BEGIN
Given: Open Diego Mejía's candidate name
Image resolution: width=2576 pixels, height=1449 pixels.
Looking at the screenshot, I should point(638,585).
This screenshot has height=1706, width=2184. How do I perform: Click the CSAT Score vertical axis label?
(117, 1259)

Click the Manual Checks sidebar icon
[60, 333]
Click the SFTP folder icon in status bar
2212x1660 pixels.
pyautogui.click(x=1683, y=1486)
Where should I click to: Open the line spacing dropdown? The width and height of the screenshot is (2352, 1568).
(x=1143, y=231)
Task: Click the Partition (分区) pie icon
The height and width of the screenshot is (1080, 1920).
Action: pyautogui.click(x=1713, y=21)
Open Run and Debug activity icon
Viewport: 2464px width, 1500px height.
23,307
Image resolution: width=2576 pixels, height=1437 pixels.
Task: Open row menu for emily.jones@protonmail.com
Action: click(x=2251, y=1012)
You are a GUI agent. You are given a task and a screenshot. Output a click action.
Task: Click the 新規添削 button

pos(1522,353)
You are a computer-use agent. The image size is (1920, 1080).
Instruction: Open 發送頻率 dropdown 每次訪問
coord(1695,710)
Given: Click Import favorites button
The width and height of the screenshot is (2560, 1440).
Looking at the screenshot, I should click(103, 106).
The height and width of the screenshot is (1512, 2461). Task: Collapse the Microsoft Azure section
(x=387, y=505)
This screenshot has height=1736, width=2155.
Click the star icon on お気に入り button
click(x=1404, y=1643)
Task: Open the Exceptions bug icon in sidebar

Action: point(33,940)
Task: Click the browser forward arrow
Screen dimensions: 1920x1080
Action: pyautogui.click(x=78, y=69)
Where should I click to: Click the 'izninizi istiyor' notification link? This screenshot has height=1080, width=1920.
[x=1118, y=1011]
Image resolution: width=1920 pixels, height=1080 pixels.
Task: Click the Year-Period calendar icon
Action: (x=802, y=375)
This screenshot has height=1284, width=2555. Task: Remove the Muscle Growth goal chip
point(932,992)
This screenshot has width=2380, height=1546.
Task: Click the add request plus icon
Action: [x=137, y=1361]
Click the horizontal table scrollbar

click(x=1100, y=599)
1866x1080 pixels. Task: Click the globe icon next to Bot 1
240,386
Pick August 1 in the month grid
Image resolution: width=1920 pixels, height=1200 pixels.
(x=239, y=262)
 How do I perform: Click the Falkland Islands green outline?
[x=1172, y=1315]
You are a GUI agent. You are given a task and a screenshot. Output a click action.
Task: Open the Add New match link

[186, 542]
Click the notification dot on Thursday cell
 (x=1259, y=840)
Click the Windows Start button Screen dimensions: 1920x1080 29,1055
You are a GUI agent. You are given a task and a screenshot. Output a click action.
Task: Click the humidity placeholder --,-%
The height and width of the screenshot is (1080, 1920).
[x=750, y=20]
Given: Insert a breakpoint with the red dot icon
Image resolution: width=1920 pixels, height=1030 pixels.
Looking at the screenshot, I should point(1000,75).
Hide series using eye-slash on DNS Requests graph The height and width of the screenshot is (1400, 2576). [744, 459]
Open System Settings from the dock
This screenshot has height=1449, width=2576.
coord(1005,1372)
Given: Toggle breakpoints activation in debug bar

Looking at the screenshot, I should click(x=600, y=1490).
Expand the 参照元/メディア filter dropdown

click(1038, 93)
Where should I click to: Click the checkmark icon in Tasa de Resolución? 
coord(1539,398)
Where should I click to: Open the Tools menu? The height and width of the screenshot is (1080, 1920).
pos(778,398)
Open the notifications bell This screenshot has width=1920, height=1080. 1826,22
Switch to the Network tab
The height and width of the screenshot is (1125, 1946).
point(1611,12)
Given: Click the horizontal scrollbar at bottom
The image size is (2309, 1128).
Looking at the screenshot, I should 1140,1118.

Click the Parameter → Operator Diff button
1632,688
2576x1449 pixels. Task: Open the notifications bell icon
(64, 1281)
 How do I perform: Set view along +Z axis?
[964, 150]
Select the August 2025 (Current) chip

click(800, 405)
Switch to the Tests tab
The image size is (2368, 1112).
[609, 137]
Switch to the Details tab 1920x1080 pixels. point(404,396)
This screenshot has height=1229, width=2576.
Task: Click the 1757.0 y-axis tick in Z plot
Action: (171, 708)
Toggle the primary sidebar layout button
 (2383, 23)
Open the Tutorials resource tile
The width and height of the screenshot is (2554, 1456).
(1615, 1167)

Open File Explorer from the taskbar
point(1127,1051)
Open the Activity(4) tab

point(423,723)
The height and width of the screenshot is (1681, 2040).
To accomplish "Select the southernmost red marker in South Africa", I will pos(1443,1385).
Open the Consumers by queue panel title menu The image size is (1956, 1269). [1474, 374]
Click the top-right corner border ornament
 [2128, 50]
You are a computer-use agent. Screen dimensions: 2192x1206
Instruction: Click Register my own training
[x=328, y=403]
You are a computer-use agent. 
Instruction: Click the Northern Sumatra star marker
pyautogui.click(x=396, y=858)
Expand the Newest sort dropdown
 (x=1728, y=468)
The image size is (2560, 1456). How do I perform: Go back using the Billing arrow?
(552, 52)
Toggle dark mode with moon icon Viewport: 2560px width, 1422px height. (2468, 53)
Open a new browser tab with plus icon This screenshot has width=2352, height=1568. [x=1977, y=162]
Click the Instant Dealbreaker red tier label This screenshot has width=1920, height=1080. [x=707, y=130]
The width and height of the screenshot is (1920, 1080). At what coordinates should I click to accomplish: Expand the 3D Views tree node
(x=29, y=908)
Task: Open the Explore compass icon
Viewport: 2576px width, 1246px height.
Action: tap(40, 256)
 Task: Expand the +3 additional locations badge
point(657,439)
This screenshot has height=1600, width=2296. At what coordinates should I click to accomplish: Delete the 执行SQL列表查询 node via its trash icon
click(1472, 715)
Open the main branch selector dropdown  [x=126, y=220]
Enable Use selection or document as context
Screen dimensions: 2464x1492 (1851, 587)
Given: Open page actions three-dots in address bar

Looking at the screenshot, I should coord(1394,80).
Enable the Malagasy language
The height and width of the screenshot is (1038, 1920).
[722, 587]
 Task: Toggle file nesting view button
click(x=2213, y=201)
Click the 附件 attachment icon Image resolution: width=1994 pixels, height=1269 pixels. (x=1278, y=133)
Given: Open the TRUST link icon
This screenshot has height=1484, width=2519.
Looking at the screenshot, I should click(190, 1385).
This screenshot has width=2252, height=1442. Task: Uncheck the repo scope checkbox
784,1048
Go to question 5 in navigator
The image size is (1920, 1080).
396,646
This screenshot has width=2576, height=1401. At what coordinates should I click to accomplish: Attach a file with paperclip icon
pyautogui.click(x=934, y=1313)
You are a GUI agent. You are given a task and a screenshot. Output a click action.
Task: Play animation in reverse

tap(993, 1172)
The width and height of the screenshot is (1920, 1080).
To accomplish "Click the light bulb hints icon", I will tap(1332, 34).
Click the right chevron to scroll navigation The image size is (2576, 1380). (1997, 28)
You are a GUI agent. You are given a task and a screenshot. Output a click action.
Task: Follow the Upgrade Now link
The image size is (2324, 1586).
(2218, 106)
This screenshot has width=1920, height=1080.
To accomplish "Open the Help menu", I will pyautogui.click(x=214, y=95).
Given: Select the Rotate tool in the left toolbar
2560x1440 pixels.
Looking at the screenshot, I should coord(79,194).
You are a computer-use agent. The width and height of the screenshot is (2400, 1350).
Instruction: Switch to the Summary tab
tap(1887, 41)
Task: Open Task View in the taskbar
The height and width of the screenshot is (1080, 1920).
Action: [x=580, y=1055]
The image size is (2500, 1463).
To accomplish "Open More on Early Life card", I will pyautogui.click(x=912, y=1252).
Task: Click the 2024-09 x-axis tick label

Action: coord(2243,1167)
END
PROMPT:
Each record should be transcribed exactly as it was written.

WRITTEN SOLUTION:
Given: Open Diego Mejía's candidate name
Image resolution: width=2576 pixels, height=1449 pixels.
Looking at the screenshot, I should point(638,585).
This screenshot has height=1706, width=2184. How do I perform: Click the CSAT Score vertical axis label?
(117, 1259)

Click the Manual Checks sidebar icon
[60, 333]
Click the SFTP folder icon in status bar
2212x1660 pixels.
pyautogui.click(x=1683, y=1486)
Where should I click to: Open the line spacing dropdown? The width and height of the screenshot is (2352, 1568).
(x=1143, y=231)
Task: Click the Partition (分区) pie icon
The height and width of the screenshot is (1080, 1920).
Action: pyautogui.click(x=1713, y=21)
Open Run and Debug activity icon
Viewport: 2464px width, 1500px height.
23,307
Image resolution: width=2576 pixels, height=1437 pixels.
Task: Open row menu for emily.jones@protonmail.com
Action: click(x=2251, y=1012)
You are a GUI agent. You are given a task and a screenshot. Output a click action.
Task: Click the 新規添削 button

pos(1522,353)
You are a computer-use agent. The image size is (1920, 1080).
Instruction: Open 發送頻率 dropdown 每次訪問
coord(1695,710)
Given: Click Import favorites button
The width and height of the screenshot is (2560, 1440).
Looking at the screenshot, I should click(103, 106).
The height and width of the screenshot is (1512, 2461). Task: Collapse the Microsoft Azure section
(x=387, y=505)
This screenshot has height=1736, width=2155.
Click the star icon on お気に入り button
click(x=1404, y=1643)
Task: Open the Exceptions bug icon in sidebar

Action: point(33,940)
Task: Click the browser forward arrow
Screen dimensions: 1920x1080
Action: pyautogui.click(x=78, y=69)
Where should I click to: Click the 'izninizi istiyor' notification link? This screenshot has height=1080, width=1920.
[x=1118, y=1011]
Image resolution: width=1920 pixels, height=1080 pixels.
Task: Click the Year-Period calendar icon
Action: (x=802, y=375)
This screenshot has height=1284, width=2555. Task: Remove the Muscle Growth goal chip
point(932,992)
This screenshot has width=2380, height=1546.
Task: Click the add request plus icon
Action: [x=137, y=1361]
Click the horizontal table scrollbar

click(x=1100, y=599)
1866x1080 pixels. Task: Click the globe icon next to Bot 1
240,386
Pick August 1 in the month grid
Image resolution: width=1920 pixels, height=1200 pixels.
(x=239, y=262)
 How do I perform: Click the Falkland Islands green outline?
[x=1172, y=1315]
You are a GUI agent. You are given a task and a screenshot. Output a click action.
Task: Open the Add New match link

[186, 542]
Click the notification dot on Thursday cell
 (x=1259, y=840)
Click the Windows Start button Screen dimensions: 1920x1080 29,1055
You are a GUI agent. You are given a task and a screenshot. Output a click action.
Task: Click the humidity placeholder --,-%
The height and width of the screenshot is (1080, 1920).
[x=750, y=20]
Given: Insert a breakpoint with the red dot icon
Image resolution: width=1920 pixels, height=1030 pixels.
Looking at the screenshot, I should point(1000,75).
Hide series using eye-slash on DNS Requests graph The height and width of the screenshot is (1400, 2576). [744, 459]
Open System Settings from the dock
This screenshot has height=1449, width=2576.
coord(1005,1372)
Given: Toggle breakpoints activation in debug bar

Looking at the screenshot, I should click(x=600, y=1490).
Expand the 参照元/メディア filter dropdown

click(1038, 93)
Where should I click to: Click the checkmark icon in Tasa de Resolución? 
coord(1539,398)
Where should I click to: Open the Tools menu? The height and width of the screenshot is (1080, 1920).
pos(778,398)
Open the notifications bell This screenshot has width=1920, height=1080. 1826,22
Switch to the Network tab
The height and width of the screenshot is (1125, 1946).
point(1611,12)
Given: Click the horizontal scrollbar at bottom
The image size is (2309, 1128).
Looking at the screenshot, I should 1140,1118.

Click the Parameter → Operator Diff button
1632,688
2576x1449 pixels. Task: Open the notifications bell icon
(64, 1281)
 How do I perform: Set view along +Z axis?
[964, 150]
Select the August 2025 (Current) chip

click(800, 405)
Switch to the Tests tab
The image size is (2368, 1112).
[609, 137]
Switch to the Details tab 1920x1080 pixels. point(404,396)
This screenshot has height=1229, width=2576.
Task: Click the 1757.0 y-axis tick in Z plot
Action: (171, 708)
Toggle the primary sidebar layout button
 (2383, 23)
Open the Tutorials resource tile
The width and height of the screenshot is (2554, 1456).
(1615, 1167)

Open File Explorer from the taskbar
point(1127,1051)
Open the Activity(4) tab

point(423,723)
The height and width of the screenshot is (1681, 2040).
To accomplish "Select the southernmost red marker in South Africa", I will pos(1443,1385).
Open the Consumers by queue panel title menu The image size is (1956, 1269). [1474, 374]
Click the top-right corner border ornament
 [2128, 50]
You are a computer-use agent. Screen dimensions: 2192x1206
Instruction: Click Register my own training
[x=328, y=403]
You are a computer-use agent. 
Instruction: Click the Northern Sumatra star marker
pyautogui.click(x=396, y=858)
Expand the Newest sort dropdown
 (x=1728, y=468)
The image size is (2560, 1456). How do I perform: Go back using the Billing arrow?
(552, 52)
Toggle dark mode with moon icon Viewport: 2560px width, 1422px height. (2468, 53)
Open a new browser tab with plus icon This screenshot has width=2352, height=1568. [x=1977, y=162]
Click the Instant Dealbreaker red tier label This screenshot has width=1920, height=1080. [x=707, y=130]
The width and height of the screenshot is (1920, 1080). At what coordinates should I click to accomplish: Expand the 3D Views tree node
(x=29, y=908)
Task: Open the Explore compass icon
Viewport: 2576px width, 1246px height.
Action: tap(40, 256)
 Task: Expand the +3 additional locations badge
point(657,439)
This screenshot has height=1600, width=2296. At what coordinates should I click to accomplish: Delete the 执行SQL列表查询 node via its trash icon
click(1472, 715)
Open the main branch selector dropdown  [x=126, y=220]
Enable Use selection or document as context
Screen dimensions: 2464x1492 (1851, 587)
Given: Open page actions three-dots in address bar

Looking at the screenshot, I should coord(1394,80).
Enable the Malagasy language
The height and width of the screenshot is (1038, 1920).
[722, 587]
 Task: Toggle file nesting view button
click(x=2213, y=201)
Click the 附件 attachment icon Image resolution: width=1994 pixels, height=1269 pixels. (x=1278, y=133)
Given: Open the TRUST link icon
This screenshot has height=1484, width=2519.
Looking at the screenshot, I should click(190, 1385).
This screenshot has width=2252, height=1442. Task: Uncheck the repo scope checkbox
784,1048
Go to question 5 in navigator
The image size is (1920, 1080).
396,646
This screenshot has width=2576, height=1401. At what coordinates should I click to accomplish: Attach a file with paperclip icon
pyautogui.click(x=934, y=1313)
You are a GUI agent. You are given a task and a screenshot. Output a click action.
Task: Play animation in reverse

tap(993, 1172)
The width and height of the screenshot is (1920, 1080).
To accomplish "Click the light bulb hints icon", I will tap(1332, 34).
Click the right chevron to scroll navigation The image size is (2576, 1380). (1997, 28)
You are a GUI agent. You are given a task and a screenshot. Output a click action.
Task: Follow the Upgrade Now link
The image size is (2324, 1586).
(2218, 106)
This screenshot has width=1920, height=1080.
To accomplish "Open the Help menu", I will pyautogui.click(x=214, y=95).
Given: Select the Rotate tool in the left toolbar
2560x1440 pixels.
Looking at the screenshot, I should coord(79,194).
You are a computer-use agent. The width and height of the screenshot is (2400, 1350).
Instruction: Switch to the Summary tab
tap(1887, 41)
Task: Open Task View in the taskbar
The height and width of the screenshot is (1080, 1920).
Action: [x=580, y=1055]
The image size is (2500, 1463).
To accomplish "Open More on Early Life card", I will pyautogui.click(x=912, y=1252).
Task: Click the 2024-09 x-axis tick label

Action: coord(2243,1167)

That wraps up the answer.